The allegations have been denied, but Zuckerberg promised a full investigation into the “relevant teams” involved in the section, and, following the meeting with the dozen or so conservative leaders, said he hopes to “build trust” in Facebook’s integrity, presumably across the full political and demographic rainbow.
The real question here, however, is would the majority of Facebook information consumers be concerned that a monopolistic information aggregator that claims to be neutral is feeding them information from only one portion of a wide spectrum of ideas and opinions?
My money is on no, they would not.
Auto industry ethics in multi-car pile-up
Building trust continues to be a road less travelled in the global auto industry where Suzuki Motor Corp. became the most recent member of Car Cheats Unanimous.
Chairman and CEO Osamu Suzuki was front and centre at a May 18 press conference to eat humble pie following revelations that his company used the wrong methods for testing its cars’ fuel economy. As the Reuters story reported, Suzuki follows Mitsubishi Motors Corp., which likewise admitted to manipulating fuel economy data.

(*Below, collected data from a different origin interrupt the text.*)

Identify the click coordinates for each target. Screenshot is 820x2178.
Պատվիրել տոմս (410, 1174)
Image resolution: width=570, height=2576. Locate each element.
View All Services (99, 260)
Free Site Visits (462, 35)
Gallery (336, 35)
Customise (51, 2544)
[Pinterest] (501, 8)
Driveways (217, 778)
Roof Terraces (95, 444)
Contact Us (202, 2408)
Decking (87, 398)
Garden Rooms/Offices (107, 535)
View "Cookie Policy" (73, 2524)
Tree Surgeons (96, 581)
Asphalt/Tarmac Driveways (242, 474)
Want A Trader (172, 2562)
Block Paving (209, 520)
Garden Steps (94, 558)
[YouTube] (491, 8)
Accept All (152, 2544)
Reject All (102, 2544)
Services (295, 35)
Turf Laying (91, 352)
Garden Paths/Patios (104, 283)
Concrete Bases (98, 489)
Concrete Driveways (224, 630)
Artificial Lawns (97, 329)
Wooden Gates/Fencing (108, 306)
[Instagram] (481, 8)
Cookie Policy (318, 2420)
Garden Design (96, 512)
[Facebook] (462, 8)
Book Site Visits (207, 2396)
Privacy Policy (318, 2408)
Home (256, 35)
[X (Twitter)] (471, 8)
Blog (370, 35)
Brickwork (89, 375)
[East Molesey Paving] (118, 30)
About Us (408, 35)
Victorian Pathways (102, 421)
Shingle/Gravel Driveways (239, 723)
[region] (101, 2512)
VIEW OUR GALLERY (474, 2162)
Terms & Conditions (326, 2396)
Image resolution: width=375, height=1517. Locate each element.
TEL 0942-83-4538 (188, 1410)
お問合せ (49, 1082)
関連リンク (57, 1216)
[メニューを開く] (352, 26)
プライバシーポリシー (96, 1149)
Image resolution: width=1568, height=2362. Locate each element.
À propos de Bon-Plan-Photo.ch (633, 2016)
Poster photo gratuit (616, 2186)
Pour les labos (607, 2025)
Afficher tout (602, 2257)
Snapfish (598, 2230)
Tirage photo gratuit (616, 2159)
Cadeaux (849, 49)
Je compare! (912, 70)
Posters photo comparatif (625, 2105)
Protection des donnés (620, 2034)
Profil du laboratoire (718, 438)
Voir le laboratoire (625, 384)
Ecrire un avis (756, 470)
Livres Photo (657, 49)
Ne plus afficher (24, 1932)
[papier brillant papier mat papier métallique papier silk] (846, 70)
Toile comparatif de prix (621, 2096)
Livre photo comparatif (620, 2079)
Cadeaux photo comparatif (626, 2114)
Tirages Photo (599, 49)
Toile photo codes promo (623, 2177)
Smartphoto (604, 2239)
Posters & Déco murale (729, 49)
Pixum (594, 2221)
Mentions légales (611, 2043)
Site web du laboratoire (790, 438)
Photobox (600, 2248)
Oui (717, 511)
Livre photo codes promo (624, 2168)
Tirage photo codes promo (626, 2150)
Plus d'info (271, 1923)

Even Tesla, the darling of tech innovation and low-carbon bible thumpers, took it on the public-relations chin during the past week following a report that one of its contractors had hired “more than 140 workers from Eastern Europe and paid them as little as $5 an hour to build a car-painting facility in California.”
That trio of revelations in turn follows Volkswagen’s financial judgment day in late April, when the German automaker reported a US$4.7 billion 2015 loss in part as penance for admitting to cheating on emissions testing in the U.S. Add to that bill a Financial Times report that Norway’s US$850 billion oil fund now plans to sue Volkswagen over the emissions scandal.
Driverless cars might be coming to a showroom near you soon, but that trend appears to have been pre-empted by a trend of leaderless corporations in the ethically-challenged global auto industry.